A reasonable first milestone: wire one tool — send_recap — into your existing voice stack, pointed at an agent address on a trial domain, with the confirm-before-send exchange in the conversation script. Call it yourself, ask for the recap, and reply to the email it sends you. If the reply shows up threaded in the agent's inbox, you've got the loop. What would your voice agent send first — recaps, docs, or reset links?

Top comments (2)

Luis Cruz • Jun 12

Great writeup — the dedicated agent mailbox is the part that clicks for me. Turning it from a send pipe into one threaded conversation, with the sent folder doubling as an audit trail, solves continuity and reconciliation in a single move. The confirm-before-send gate is smart too; STT mishearing a recipient is exactly how trust erodes fast.
I build voice and multi-agent systems — Python/FastAPI, LLM function-calling, RAG — and have been working through this same follow-up-artifact problem on a few projects. Would love to connect and compare notes, and happy to collaborate if you're building in this space.
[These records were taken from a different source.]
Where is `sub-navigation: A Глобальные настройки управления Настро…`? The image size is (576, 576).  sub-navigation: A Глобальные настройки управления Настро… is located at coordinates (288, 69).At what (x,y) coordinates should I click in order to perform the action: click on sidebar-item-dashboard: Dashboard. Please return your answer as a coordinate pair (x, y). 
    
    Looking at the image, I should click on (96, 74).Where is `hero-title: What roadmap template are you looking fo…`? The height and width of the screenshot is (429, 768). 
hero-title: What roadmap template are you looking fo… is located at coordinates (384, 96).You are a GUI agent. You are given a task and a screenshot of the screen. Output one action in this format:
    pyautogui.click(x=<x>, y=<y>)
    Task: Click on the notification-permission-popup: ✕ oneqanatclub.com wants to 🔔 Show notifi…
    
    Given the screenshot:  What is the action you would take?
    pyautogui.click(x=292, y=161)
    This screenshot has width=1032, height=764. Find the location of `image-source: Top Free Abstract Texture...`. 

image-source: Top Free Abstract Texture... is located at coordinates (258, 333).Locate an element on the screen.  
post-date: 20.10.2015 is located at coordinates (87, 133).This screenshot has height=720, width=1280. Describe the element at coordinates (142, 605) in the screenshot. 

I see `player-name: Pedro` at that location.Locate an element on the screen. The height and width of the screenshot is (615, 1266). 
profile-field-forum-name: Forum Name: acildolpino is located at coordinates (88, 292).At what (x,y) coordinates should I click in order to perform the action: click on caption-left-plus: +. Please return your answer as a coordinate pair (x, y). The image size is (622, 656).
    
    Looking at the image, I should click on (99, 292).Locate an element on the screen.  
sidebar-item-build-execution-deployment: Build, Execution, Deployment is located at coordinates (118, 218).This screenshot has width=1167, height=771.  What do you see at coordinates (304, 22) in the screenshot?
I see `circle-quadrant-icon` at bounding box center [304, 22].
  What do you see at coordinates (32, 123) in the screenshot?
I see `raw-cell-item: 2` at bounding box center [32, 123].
Nice work.

Marcus Chen • Jun 24

The follow-up-by-email step is exactly where I have seen voice agents quietly double-act: the call ends, the agent fires the email, the request times out, it retries, and now the caller gets two follow-ups. If the send is not keyed to the call intent rather than the HTTP attempt, a slow mailer turns one promise into two emails. I would put an idempotency key on the follow-up keyed to the call id plus the action, and confirm the email provider honors it. How are you deciding when the agent has actually committed to sending, since a barge-in or a mid-sentence hangup can leave that intent half-formed?